*** Records to process Section Begins ***
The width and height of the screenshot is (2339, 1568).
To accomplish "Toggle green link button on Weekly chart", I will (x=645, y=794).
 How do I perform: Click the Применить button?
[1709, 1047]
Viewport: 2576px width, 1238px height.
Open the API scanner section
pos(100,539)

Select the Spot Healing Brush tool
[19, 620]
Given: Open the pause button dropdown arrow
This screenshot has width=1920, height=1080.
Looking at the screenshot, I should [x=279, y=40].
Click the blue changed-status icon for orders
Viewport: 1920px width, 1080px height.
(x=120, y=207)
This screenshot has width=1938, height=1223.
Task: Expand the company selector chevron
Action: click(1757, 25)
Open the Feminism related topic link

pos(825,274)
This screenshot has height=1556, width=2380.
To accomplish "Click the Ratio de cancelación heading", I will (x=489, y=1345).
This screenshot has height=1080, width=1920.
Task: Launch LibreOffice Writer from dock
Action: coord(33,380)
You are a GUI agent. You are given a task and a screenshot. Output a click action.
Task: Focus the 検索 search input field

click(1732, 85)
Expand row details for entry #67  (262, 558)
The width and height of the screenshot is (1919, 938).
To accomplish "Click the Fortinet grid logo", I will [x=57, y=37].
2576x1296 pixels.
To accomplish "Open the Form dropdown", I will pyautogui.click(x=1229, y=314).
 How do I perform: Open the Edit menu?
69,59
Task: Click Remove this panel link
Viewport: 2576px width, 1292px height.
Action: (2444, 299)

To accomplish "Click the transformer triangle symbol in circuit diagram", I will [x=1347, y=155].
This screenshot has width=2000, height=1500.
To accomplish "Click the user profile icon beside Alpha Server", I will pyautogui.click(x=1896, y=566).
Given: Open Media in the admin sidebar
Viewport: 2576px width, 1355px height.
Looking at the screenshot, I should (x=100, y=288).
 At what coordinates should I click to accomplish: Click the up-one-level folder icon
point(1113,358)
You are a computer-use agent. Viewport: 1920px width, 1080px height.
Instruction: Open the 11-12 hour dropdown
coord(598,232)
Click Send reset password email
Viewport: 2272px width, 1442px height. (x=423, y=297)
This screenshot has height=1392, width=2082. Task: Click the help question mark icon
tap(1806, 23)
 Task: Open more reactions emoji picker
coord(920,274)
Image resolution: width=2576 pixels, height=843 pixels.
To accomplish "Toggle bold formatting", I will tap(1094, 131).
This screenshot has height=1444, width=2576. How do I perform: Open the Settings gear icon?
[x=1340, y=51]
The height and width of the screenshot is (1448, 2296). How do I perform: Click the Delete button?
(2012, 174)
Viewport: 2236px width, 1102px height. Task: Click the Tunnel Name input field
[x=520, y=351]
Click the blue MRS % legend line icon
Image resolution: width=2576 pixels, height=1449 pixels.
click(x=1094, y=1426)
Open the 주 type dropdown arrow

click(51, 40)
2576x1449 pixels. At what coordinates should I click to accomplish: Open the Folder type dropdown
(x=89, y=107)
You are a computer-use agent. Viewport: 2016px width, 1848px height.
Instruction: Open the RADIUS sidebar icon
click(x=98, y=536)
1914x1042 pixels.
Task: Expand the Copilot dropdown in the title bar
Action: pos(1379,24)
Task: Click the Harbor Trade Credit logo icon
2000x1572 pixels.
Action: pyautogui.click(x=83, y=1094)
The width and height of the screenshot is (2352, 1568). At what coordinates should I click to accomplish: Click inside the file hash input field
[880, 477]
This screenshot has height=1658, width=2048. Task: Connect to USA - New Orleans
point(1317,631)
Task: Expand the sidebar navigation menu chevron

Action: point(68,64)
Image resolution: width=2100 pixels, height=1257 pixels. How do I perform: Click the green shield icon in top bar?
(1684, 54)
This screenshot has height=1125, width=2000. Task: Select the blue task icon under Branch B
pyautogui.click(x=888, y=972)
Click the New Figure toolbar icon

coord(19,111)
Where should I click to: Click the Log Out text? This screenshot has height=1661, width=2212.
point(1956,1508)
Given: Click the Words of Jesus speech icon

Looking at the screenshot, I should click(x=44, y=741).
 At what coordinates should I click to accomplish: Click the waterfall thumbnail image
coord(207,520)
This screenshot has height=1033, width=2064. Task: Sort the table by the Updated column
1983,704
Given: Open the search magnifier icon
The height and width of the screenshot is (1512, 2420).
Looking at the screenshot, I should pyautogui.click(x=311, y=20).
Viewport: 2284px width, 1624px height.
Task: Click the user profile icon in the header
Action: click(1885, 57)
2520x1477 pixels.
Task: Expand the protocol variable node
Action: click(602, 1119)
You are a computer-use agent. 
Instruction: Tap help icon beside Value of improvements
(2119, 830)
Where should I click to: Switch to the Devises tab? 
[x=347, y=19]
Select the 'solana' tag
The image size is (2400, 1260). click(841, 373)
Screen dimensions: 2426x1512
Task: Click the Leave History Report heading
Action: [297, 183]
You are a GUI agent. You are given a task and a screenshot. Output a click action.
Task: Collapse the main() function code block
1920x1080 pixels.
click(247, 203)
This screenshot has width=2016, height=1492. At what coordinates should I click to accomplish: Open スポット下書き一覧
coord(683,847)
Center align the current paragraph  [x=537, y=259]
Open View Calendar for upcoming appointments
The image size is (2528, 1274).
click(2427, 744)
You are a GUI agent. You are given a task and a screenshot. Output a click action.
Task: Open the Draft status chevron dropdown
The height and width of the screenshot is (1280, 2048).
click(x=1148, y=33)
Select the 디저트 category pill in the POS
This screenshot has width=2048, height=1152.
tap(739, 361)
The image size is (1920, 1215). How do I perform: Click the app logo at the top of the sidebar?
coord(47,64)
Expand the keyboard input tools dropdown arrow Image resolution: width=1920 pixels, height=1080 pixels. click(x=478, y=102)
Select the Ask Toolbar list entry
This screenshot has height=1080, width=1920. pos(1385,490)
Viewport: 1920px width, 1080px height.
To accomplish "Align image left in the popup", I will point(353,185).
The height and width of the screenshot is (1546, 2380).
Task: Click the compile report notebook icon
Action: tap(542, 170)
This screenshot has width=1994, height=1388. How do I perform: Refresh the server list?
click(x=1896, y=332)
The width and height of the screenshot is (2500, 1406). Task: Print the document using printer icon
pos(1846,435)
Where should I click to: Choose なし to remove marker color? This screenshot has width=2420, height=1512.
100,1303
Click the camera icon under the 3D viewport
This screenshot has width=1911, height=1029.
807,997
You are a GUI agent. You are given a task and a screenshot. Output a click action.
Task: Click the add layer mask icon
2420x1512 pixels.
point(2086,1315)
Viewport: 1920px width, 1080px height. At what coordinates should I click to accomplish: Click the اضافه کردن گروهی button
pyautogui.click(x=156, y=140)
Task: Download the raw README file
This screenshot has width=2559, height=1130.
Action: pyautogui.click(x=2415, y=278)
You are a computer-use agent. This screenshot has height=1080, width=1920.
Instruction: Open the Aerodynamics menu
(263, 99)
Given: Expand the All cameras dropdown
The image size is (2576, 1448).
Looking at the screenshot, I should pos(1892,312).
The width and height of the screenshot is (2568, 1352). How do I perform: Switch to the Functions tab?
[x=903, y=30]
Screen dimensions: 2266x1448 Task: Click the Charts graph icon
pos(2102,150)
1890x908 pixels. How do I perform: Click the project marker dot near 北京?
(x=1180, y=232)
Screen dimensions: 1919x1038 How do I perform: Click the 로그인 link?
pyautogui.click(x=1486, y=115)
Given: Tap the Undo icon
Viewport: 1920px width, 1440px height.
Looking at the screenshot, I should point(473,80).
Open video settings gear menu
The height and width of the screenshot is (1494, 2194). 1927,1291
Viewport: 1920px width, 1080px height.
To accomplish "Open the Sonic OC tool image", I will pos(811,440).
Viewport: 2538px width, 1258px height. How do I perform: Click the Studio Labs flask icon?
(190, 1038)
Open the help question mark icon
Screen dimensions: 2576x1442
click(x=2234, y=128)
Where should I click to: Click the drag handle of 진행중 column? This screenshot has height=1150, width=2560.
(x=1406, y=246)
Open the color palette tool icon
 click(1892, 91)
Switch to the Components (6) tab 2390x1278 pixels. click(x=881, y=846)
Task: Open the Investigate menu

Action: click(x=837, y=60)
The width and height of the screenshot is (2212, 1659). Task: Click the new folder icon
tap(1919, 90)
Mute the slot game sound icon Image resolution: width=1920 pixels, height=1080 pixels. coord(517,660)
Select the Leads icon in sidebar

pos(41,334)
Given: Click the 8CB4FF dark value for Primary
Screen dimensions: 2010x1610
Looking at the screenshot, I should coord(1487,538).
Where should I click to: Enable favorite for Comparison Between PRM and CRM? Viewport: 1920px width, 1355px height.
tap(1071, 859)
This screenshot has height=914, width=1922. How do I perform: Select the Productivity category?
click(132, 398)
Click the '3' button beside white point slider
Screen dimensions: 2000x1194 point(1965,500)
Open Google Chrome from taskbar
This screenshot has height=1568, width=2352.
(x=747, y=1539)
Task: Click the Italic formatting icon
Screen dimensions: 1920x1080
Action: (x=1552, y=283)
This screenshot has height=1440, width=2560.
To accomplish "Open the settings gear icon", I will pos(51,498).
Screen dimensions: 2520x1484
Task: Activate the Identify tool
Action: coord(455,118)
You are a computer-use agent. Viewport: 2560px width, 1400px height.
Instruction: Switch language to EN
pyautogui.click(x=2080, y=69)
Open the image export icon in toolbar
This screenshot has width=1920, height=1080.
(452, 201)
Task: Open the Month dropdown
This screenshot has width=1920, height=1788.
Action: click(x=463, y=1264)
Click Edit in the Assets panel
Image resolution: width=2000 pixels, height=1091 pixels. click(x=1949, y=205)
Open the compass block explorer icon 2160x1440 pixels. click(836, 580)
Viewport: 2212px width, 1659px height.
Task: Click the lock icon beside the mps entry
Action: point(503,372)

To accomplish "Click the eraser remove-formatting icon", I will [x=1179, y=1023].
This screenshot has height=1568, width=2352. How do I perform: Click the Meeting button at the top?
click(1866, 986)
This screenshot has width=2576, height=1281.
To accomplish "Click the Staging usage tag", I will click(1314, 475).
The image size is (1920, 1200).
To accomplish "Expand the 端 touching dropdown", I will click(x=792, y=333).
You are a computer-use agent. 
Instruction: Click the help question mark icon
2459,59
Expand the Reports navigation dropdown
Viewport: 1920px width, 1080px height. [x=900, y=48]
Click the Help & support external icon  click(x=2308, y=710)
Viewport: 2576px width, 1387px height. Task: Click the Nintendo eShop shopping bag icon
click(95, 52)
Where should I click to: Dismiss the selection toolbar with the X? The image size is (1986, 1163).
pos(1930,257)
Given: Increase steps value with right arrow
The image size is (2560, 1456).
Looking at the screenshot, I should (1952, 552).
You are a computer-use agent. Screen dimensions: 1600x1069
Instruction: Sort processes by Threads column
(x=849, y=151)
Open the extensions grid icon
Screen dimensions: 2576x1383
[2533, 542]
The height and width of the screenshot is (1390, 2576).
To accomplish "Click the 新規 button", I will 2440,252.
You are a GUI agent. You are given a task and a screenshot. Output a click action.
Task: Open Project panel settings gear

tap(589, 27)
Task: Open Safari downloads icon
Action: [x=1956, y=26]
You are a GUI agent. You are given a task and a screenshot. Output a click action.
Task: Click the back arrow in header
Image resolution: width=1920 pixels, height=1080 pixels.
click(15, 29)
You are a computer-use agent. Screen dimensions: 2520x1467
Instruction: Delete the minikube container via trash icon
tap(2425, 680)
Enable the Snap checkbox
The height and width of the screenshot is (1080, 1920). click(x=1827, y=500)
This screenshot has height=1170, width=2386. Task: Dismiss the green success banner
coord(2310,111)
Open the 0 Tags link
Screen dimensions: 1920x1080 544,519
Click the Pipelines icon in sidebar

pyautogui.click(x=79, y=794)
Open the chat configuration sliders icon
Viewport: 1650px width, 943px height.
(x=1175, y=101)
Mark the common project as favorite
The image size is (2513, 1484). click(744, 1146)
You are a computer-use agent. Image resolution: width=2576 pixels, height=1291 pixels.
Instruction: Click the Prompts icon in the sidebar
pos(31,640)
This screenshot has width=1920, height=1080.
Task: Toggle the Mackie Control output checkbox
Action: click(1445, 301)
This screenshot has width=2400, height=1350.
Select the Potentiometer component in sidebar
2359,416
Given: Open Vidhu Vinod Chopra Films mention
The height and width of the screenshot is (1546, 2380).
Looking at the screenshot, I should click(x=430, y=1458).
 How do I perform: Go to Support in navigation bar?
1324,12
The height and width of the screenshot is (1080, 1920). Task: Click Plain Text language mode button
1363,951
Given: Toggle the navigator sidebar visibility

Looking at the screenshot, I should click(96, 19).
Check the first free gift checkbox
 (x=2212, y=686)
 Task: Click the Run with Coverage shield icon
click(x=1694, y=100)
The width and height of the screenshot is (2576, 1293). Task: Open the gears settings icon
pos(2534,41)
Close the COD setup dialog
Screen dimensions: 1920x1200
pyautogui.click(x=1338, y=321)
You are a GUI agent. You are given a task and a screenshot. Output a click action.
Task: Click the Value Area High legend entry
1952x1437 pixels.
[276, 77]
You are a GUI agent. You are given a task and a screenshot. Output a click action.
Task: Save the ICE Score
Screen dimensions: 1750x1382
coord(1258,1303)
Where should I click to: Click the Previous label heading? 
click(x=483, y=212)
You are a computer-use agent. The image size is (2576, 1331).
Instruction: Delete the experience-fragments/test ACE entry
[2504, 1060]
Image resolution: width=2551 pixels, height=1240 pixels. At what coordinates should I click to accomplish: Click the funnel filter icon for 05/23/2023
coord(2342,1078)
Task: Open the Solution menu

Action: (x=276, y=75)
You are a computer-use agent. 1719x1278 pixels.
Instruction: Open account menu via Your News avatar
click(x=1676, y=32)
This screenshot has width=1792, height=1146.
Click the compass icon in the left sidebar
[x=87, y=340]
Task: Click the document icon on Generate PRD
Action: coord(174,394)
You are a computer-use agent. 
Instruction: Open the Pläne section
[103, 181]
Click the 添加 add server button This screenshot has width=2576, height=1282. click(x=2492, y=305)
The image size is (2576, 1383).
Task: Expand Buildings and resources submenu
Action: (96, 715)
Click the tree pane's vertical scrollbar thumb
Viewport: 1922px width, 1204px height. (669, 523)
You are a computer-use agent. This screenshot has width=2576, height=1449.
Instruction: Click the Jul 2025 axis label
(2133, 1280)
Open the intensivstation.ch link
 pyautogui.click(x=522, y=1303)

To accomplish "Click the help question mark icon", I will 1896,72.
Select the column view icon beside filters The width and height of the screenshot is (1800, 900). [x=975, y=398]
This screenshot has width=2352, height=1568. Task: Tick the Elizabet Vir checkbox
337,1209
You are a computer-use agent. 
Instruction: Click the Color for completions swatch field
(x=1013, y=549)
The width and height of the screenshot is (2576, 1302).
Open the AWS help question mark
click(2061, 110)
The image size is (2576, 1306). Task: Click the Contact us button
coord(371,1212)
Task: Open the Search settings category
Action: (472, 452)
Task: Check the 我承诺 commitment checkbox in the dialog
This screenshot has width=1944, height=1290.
*** Records to process Section Ends ***
* [What is expected]
Extract all lines from the data in which "dialog" is found.

* [Solution to this problem]
Close the COD setup dialog
Task: Check the 我承诺 commitment checkbox in the dialog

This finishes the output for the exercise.